The Euphrates river near Dura Europos (Tell Salhiye), Syria. Iraq is just several miles downstream.

El bando del rey lo decía muy claro:

“Todas las necedades del reino deberán ser arrojadas al río. Y habrá un plazo de quince días para hacerlo. Transcurrido ese plazo, se castigará con pena de prisión mayor a todo súbdito que diga, escriba o posea cualquier tipo de necedad.”

El bando estaba colgado en todas las esquinas del reino. Y un heraldo lo pregonaba dos veces al día. “Que todo el mundo se enterara”, había subrayado el rey. No obstante, a veces medio se arrepentía del edicto cuando ello le obligaba a pensar en su mujer y en sus dos hijos.

Los súbditos quedaron perplejos cuando leyeron el bando. Unos con otros se pusieron a comentar. Se preguntaban qué quería decir el rey exactamente con eso de “necedades”. Alguno contestó que debía referirse a los aperos que ya no servían. Otro confundió la palabra con “mocedades” y pensó que había que tirar todo lo que tenían de cuando eran mozos. Y aseguró muy rotundamente que él el traje de su boda no lo tiraba.

Decidieron preguntar al señor ministro que para eso estaba allí puesto. Pero ya el avispado ministro estaba revisando el diccionario. El problema lo encontraba en explicar a los ciudadanos las cosas que había que tirar al río.

El río, poco a poco, se iba llenando de cosas, a veces acertadas y otras no tanto. Muchos ciudadanos, ante la duda, optaban por desprenderse de objetos que no sabían para qué servían o que no tenían nada claro si eran necedades o no. Por si acaso, pensaban.

El propio rey no lo tenía muy claro. Porque bien es verdad que había mucha imbecilidad a su alrededor. Por eso empezó a dudar sobre el alcance del edicto pero ahora no podía dar marcha atrás. En este punto, la única cosa que podía hacer era cambiar el diccionario y poner claro el significado de la palabra “necedad”. Para él estaba claro pero no era así para sus súbditos. Cada uno definía las cosas a su manera, dependiendo, por supuesto, de los intereses de cada cual. Es verdad que, muy muy en el fondo, todos coincidían en suponer que un necio era un imbécil y un idiota, pero lo que no estaba tan claro, y ahí entraban los intereses particulares, era sobre el grado de imbecilidad que había que tener para que llegara a ser considerado necedad.

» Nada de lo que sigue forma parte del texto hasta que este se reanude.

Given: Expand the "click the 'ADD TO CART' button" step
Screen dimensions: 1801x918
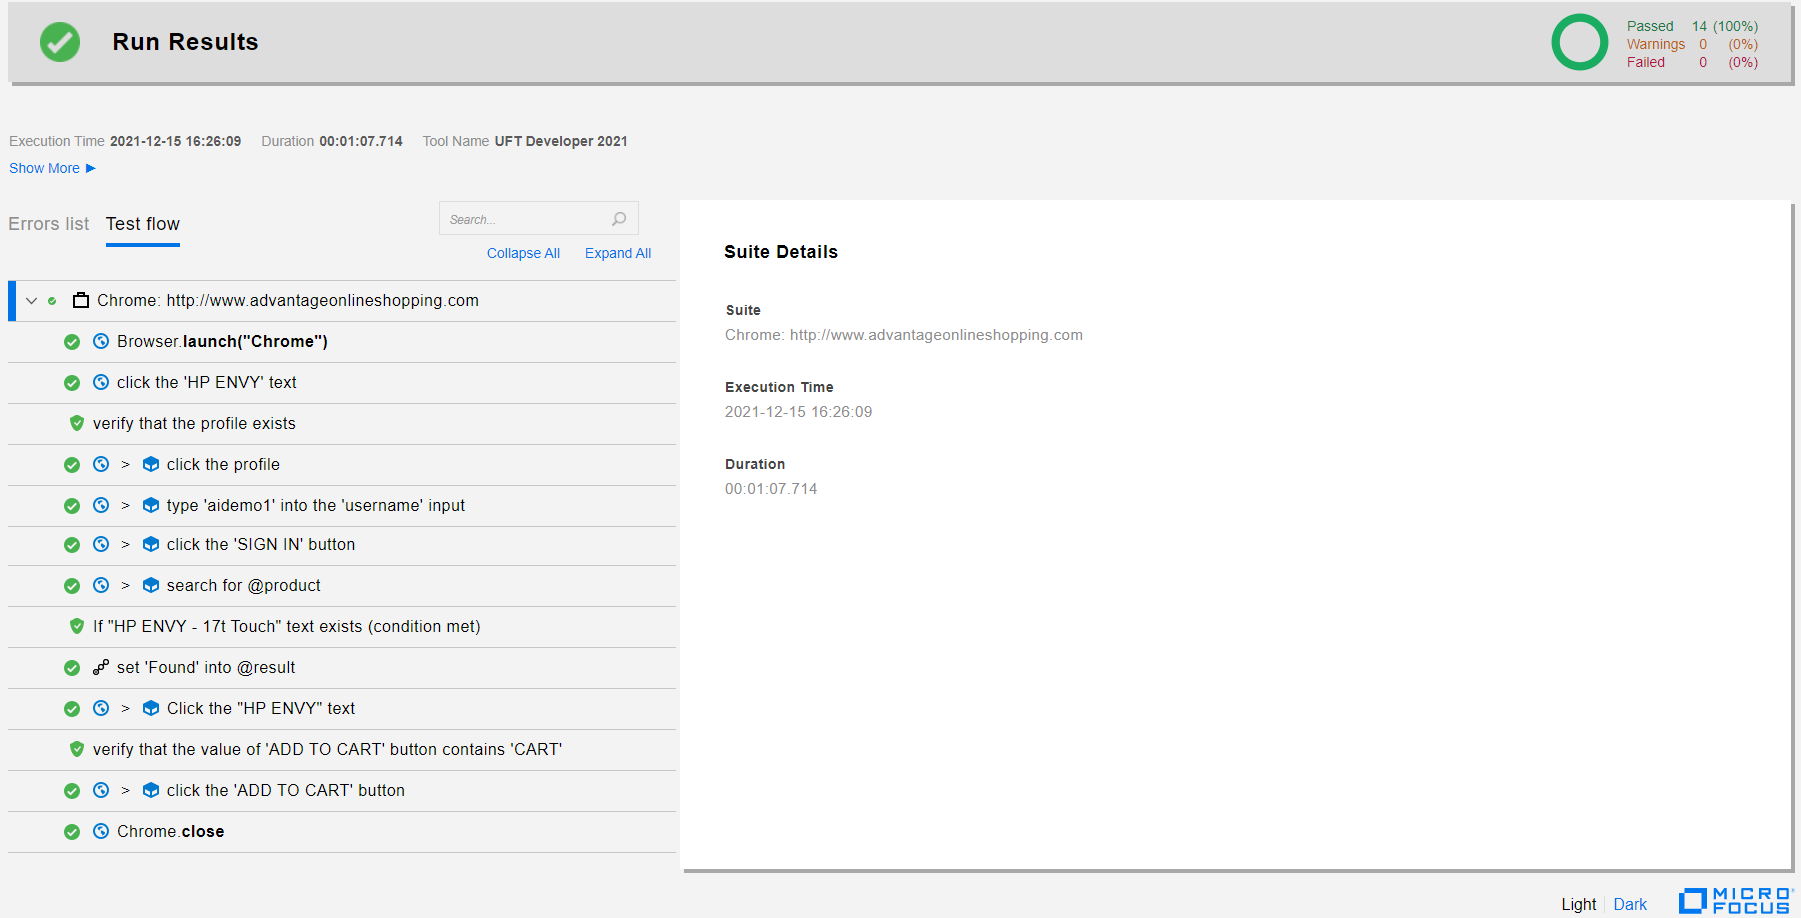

Los diferentes grupos políticos permitidos en el reino se hartaron de discutir entre ellos y en el propio seno de cada grupo. Incluso llamaron a “especialistas” extranjeros para que opinaran sobre algo que ni ellos mismos sabían. Con ello fueron demostrando su propio grado de necedad. Y, a veces, el propio soberano dudaba si había que tirarlos al río.

Pero así era y así había que aguantarlos. Era la voluntad del pueblo soberano y el pueblo, mal que bien, ya había hablado. Otra cosa es cómo había que entender lo que dijo. Porque ya lo decía mi abuelo: si a un burro lo haces obispo, no dejará por eso de hacer burradas.

En esas estaban con la “necedad”. El río iba tragando y llevando algunas cosas, pero el rey sabía bien que quedaba mucha necedad suelta por ahí. ¿Quién podría arreglar la situación? ¿Llegarían los propios necios a ponerse de acuerdo? No. Eso sería casi un milagro.

El tiempo pasaba y las necedades no disminuían. El rey, preocupado, llamó al primer ministro y al séquito de asesores reales. Todos se encogieron de hombros, dijeron un “yo no sé nada” y se volvieron a sus casas tan orondos. Nadie aportaba soluciones y solamente hicieron el achacar a otros el problema.

El rey del país vecino, amigo suyo, le dijo que lo mejor era cegar el río y quitar las palabras del diccionario. Dicho y hecho. Llamó al escribiente real y le mandó colocar un nuevo bando:

De orden del rey y hasta nuevo aviso se prohíbe pronunciar o pensar en la palabra necedad y equivalentes. Lo que no puede nombrarse es que no existe.”

Mandó quitar el río, de paso. Ya no tenía ninguna función útil. El problema estaba resuelto. Todo el gobierno y, más tarde, todo el pueblo quedó satisfecho y lo celebró.

Solamente un muchacho se preguntaba: ¿Se acabó el problema o es que ya somos todos imbéciles? Pero su pregunta no prosperó.